Effect of Alcohol and Cocaine Abuse on Neuronal and Non-Neuronal Cell Turnover in the Adult Human Hippocampus

Clinical studies on humans with a history of chronic abuse of alcohol or cocaine show cognitive impairments associated with hippocampal atrophy. Adult hippocampal neurogenesis is a process important for memory formation and has been shown to be impaired by alcohol and cocaine in rodent models. It has thus been suggested that a reduction in adult neurogenesis may contribute to cognitive dysfunctions seen in patients with abuse. In addition, reduced adult neurogenesis has been suggested to play a role in the pathology of addiction vulnerability. We have previously demonstrated persistent adult hippocampal neurogenesis throughout life by measuring ¹⁴ C concentrations in genomic DNA, incorporated during cell division, in a mixed cohort of subjects. In this study, we use the same strategy to assess the extent of cell turnover of neuronal and non-neuronal cells in the hippocampus of humans with known history of alcohol and cocaine abuse and compare these with healthy controls. We find that there is significant neuronal and non-neuronal turnover in healthy controls, as well as in individuals with long term alcohol use orcocaine use.

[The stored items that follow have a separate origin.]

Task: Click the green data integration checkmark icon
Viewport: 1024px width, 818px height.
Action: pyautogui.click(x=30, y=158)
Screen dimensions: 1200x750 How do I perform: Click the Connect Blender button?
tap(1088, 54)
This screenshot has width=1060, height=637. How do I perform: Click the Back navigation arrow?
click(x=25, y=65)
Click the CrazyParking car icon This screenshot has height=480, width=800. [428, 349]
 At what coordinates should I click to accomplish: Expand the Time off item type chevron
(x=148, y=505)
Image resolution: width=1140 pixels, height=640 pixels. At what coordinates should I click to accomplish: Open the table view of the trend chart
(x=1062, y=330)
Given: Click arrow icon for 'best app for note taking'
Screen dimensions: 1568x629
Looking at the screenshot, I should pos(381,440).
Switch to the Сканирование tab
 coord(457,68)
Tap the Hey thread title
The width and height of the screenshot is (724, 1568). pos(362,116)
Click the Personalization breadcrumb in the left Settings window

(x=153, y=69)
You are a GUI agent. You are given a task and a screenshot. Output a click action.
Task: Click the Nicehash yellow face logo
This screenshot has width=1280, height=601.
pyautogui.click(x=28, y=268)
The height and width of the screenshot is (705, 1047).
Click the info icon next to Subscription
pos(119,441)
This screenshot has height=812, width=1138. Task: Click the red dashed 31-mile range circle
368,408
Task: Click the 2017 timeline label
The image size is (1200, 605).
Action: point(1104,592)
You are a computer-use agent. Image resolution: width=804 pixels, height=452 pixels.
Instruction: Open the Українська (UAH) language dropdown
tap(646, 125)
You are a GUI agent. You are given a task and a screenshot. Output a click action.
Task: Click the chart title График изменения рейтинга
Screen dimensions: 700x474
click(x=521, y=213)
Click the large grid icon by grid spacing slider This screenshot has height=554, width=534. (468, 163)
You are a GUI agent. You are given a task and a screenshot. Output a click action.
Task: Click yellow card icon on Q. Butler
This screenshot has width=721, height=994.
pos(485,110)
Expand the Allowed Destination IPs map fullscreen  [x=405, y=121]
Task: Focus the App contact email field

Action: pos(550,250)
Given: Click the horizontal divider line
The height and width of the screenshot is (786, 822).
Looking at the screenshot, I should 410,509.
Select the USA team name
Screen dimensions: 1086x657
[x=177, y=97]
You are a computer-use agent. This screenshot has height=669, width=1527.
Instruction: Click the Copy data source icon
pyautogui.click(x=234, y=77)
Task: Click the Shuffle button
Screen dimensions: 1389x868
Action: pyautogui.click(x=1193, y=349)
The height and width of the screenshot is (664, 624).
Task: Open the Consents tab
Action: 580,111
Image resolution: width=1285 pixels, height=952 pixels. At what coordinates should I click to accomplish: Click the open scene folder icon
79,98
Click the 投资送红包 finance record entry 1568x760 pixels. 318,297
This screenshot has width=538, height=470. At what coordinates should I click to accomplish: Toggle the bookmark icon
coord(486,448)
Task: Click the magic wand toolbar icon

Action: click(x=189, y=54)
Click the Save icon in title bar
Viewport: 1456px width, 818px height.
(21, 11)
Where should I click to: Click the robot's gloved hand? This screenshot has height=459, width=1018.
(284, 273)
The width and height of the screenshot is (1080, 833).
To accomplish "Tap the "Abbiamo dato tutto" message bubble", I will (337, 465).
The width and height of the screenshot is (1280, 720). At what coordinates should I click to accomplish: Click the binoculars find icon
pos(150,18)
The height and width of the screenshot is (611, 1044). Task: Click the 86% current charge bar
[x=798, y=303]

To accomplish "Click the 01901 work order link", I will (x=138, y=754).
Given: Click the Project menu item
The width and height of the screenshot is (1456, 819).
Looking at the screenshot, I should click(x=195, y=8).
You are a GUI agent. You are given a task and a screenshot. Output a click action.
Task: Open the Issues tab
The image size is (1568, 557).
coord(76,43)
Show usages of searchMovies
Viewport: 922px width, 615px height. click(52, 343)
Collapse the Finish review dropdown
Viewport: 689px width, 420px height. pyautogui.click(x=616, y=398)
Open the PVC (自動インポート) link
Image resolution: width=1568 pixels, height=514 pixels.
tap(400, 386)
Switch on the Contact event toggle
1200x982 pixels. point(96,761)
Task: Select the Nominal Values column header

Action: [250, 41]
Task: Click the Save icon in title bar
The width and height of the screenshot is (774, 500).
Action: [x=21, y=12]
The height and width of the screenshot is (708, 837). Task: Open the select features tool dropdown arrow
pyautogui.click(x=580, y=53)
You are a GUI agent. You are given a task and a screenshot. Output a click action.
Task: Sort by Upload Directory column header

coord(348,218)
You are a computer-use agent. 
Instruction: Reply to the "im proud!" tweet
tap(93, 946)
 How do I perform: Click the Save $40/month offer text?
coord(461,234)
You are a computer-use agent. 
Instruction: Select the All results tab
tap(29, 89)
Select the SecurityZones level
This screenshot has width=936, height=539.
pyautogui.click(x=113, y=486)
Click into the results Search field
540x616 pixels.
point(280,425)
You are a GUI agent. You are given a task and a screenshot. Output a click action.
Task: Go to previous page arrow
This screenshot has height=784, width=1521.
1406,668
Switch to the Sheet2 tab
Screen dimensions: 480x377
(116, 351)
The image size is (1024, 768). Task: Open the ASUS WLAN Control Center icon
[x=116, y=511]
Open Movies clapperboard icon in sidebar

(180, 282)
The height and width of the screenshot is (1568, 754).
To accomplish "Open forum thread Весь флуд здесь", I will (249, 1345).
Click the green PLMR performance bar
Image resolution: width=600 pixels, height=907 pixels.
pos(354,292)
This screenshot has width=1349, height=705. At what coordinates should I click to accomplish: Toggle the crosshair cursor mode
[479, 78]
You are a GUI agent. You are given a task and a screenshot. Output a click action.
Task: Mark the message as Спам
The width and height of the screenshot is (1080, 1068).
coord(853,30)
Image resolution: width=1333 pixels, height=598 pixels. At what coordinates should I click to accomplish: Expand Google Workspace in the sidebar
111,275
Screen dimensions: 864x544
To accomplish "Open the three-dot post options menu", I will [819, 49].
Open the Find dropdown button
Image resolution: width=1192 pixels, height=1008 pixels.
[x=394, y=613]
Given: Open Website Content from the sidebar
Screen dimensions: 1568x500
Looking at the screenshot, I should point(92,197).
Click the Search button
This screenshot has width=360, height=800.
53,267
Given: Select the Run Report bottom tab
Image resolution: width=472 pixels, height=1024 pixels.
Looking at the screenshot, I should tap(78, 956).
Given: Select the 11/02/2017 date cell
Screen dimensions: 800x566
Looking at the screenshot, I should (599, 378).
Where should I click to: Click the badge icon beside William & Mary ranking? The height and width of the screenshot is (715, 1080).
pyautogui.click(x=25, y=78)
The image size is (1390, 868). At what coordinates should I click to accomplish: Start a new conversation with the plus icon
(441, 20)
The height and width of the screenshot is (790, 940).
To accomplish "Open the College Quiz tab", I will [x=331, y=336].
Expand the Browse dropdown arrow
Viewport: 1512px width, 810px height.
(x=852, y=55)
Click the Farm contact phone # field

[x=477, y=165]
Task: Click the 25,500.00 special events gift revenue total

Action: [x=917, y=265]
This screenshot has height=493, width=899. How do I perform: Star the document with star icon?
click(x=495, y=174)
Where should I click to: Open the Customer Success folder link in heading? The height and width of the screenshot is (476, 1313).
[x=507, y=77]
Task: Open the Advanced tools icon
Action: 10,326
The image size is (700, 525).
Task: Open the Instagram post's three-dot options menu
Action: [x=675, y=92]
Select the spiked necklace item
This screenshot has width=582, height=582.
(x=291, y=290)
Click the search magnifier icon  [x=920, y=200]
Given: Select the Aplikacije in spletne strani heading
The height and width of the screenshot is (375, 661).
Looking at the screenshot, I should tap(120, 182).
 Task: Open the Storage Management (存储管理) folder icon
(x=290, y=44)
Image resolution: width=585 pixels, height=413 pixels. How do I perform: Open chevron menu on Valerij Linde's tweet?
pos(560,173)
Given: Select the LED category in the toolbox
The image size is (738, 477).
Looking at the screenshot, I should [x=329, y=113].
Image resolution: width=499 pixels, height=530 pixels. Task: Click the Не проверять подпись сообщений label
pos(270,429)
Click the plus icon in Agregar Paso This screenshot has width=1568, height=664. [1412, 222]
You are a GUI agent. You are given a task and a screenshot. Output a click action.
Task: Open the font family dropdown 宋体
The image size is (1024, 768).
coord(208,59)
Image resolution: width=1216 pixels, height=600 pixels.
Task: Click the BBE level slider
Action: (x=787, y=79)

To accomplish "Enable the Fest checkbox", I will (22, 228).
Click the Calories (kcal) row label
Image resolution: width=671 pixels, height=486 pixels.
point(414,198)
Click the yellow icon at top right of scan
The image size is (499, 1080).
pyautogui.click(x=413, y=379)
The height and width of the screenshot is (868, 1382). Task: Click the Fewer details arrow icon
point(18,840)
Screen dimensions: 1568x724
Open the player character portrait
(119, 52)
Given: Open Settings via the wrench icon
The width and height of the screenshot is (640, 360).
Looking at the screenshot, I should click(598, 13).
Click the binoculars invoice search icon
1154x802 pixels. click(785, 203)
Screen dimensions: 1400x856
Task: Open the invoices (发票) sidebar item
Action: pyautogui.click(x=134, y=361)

Using mathematical modelling, we compare the extent of cell turnover of neurons and non-neuronal cells and did not find any significant difference between healthy controls and the two addiction groups. While we cannot exclude scenarios of altered adult neurogenesis over shorter periods of time, our data does not support the theory of low neurogenesis as a mechanism of addiction vulnerability.